Updated: Mar 3
As a self-employed individual, you are able to claim an income tax deduction for certain automobile expenses you incur to earn income from your business; however, adequate records must be available to support deductions claimed.
If you only use your vehicle occasionally for business purposes, you can claim motor vehicle expenses on a per-trip basis.
If you regularly use your vehicle for business and personal trips, you can claim part of the total operating expenses for your vehicle as a business expense. Only those expenses relating to the business travel or commercial activity are considered eligible for a business deduction and for input tax credits on GST/HST. Vehicle expenses are apportioned between deductible business expenses and non-deductible personal expenses based on the ratio of business versus personal kilometers driven. To support a deduction or claim, you must keep accurate records that show the part of the total kilometers that you drove for your business.

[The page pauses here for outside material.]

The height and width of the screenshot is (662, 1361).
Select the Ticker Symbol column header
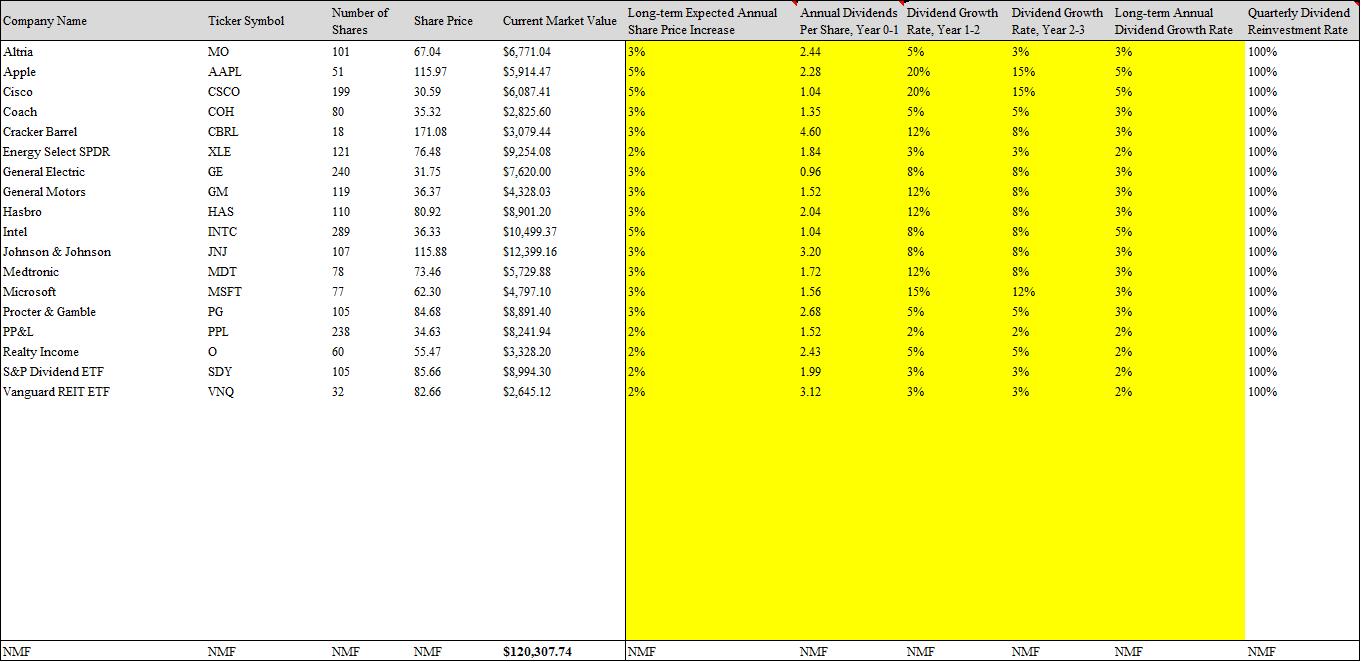point(246,21)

The best evidence to support the use of a vehicle is an accurate logbook of business travel maintained for the entire year, showing for each business trip, the destination, the reason for the trip and the distance covered. You can deduct motor vehicle expenses only when they are reasonable and you have receipts to support them. To get the full benefit of your claim for each vehicle, keep a record of the total kilometers you drive and the kilometers you drive to earn business income. For each business trip, keep a log listing the following: date, destination, purpose, and number of kilometers driven. Record the odometer reading of each vehicle at the start and end of the fiscal period. If you change motor vehicles during the fiscal period, record the dates of the changes and the odometer reading when you buy, sell, or trade the vehicle.
Consider using a free App to assist in preparing your vehicle log (see, for example, MileIQ).

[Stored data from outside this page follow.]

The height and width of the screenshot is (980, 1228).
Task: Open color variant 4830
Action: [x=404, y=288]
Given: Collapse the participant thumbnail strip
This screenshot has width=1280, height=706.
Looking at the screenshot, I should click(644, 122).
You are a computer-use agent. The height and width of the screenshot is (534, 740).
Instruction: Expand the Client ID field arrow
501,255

You can choose to maintain a full logbook for one complete year to establish a base year’s business use of a vehicle. After one complete year of keeping a logbook to establish the base year, you can use a three-month sample logbook to foresee business use for the entire year, as long as the usage is within the same range (within 10%) of the results of the base year. Using this method, the business use of the vehicle in the following year will be calculated by multiplying the business use as determined in the base year by the ratio of the sample period and base year period. The formula for this calculation is as follows: (Sample year period % ÷ Base year period %) × Base year annual % = Calculated annual business use.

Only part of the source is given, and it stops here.